### Task instructions
Would you write out every entry exactly, but without the pictures?

### Given records
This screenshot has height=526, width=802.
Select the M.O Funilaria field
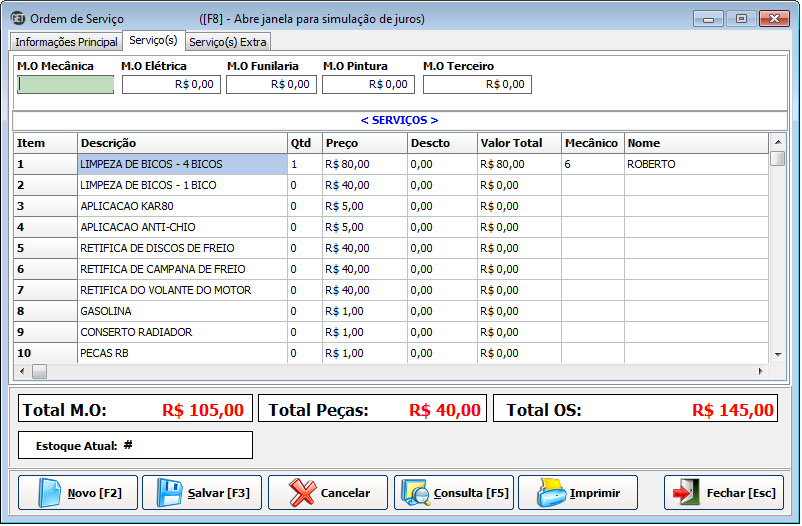[271, 85]
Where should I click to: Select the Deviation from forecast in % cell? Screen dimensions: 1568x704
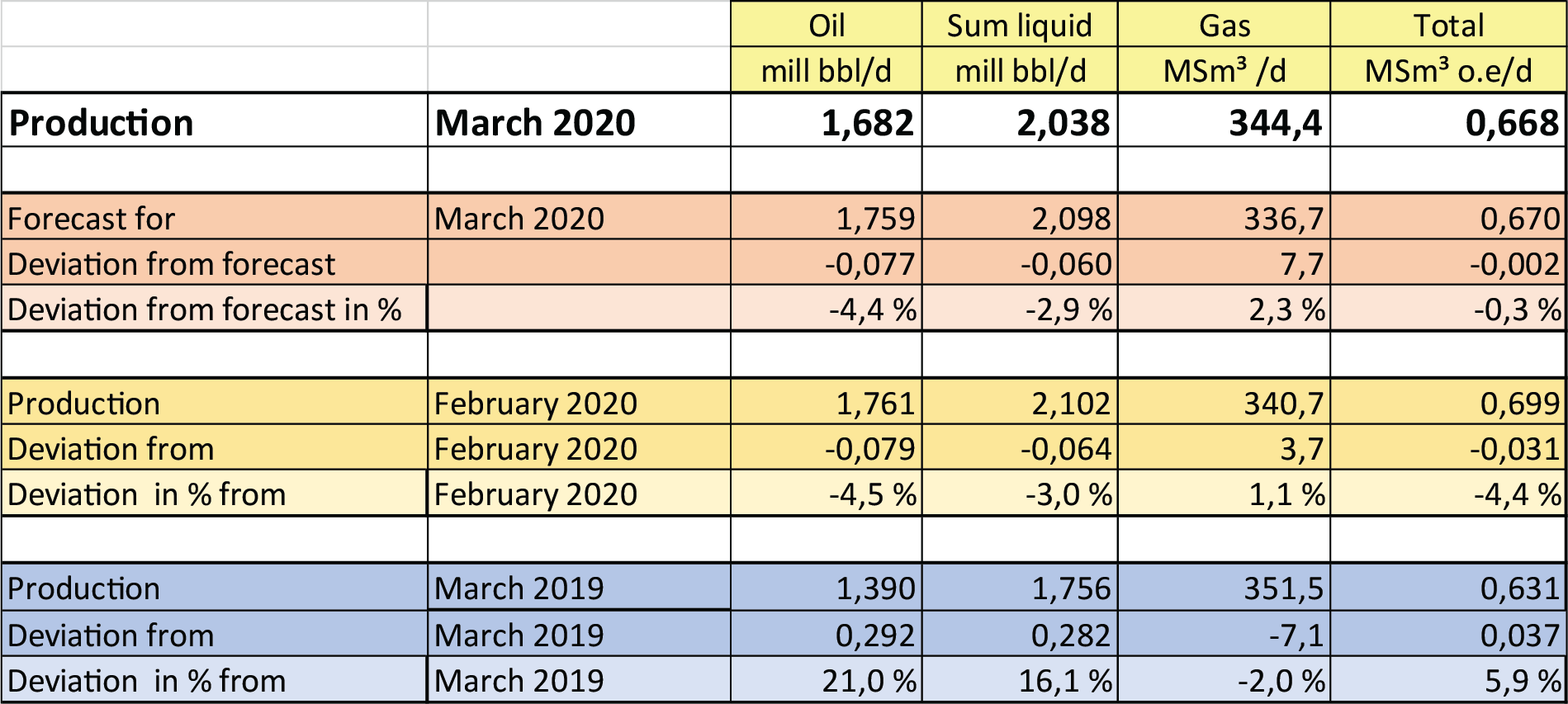pos(204,309)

### Answer space
This screenshot has height=526, width=802.
Select the M.O Funilaria field
[271, 85]
Where should I click to: Select the Deviation from forecast in % cell? Screen dimensions: 1568x704
pos(204,309)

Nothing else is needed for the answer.